The most famous cluster is the VAXcluster [DTJSEP87A] [DTJSUM91A]. It’s hard to overestimate the impact of the 1984 introduction of Digital’s VAXcluster. While Tandem may have introduced the first cluster with their Guardian system, Digital’s wide market appeal in the 1980’s ensured that a wide audience would be exposed to cluster technology. Digital’s clustering knowledge and technology have been viewed as Digital’s corporate jewels. Digital has installed over 400,000 clusters.
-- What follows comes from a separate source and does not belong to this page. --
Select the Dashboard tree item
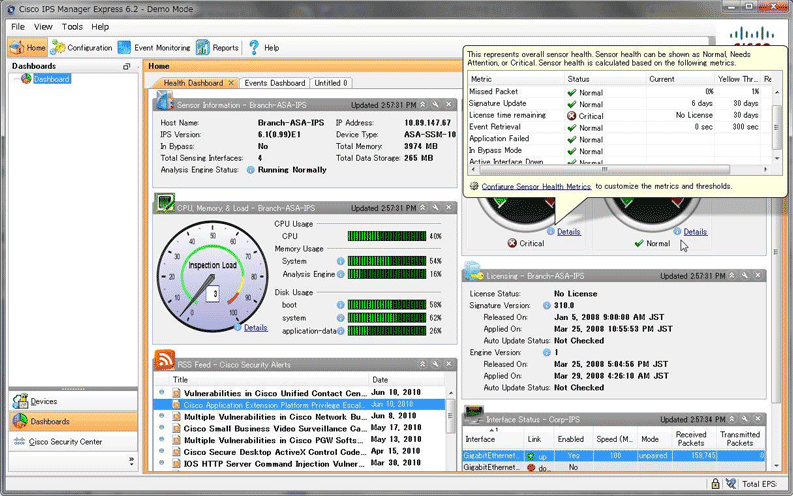The height and width of the screenshot is (496, 793). click(51, 78)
Digital’s original cluster design used a shared disk approach. The VAXcluster’s operating system is called VMS. The cluster network interconnection is called the CI (Computer Interconnect). Each VAX in the cluster connects via a CI adapter card. The disk drives and tape drives in the high-end VAXcluster are connected to the CI via an HSC (Hierarchical Storage Controller) connection (see Figure 2). All VAXs in the cluster can access the cluster’s disks and tape drives. A strong group membership protocol is enforced by the CM (Connection Manager) using the SCS (System Communication Services) layer. Disk and tape drives can not be written to unless the cluster’s membership has a 50%+ quorum. This prevents network partitions from causing data corruption. A sophisticated distributed lock manager used the CM to handle concurrency. Disks and tape drives were no longer viewed as being captive to one node. As long as the software was cluster-aware scaling service became simple - add another node to the VAXcluster.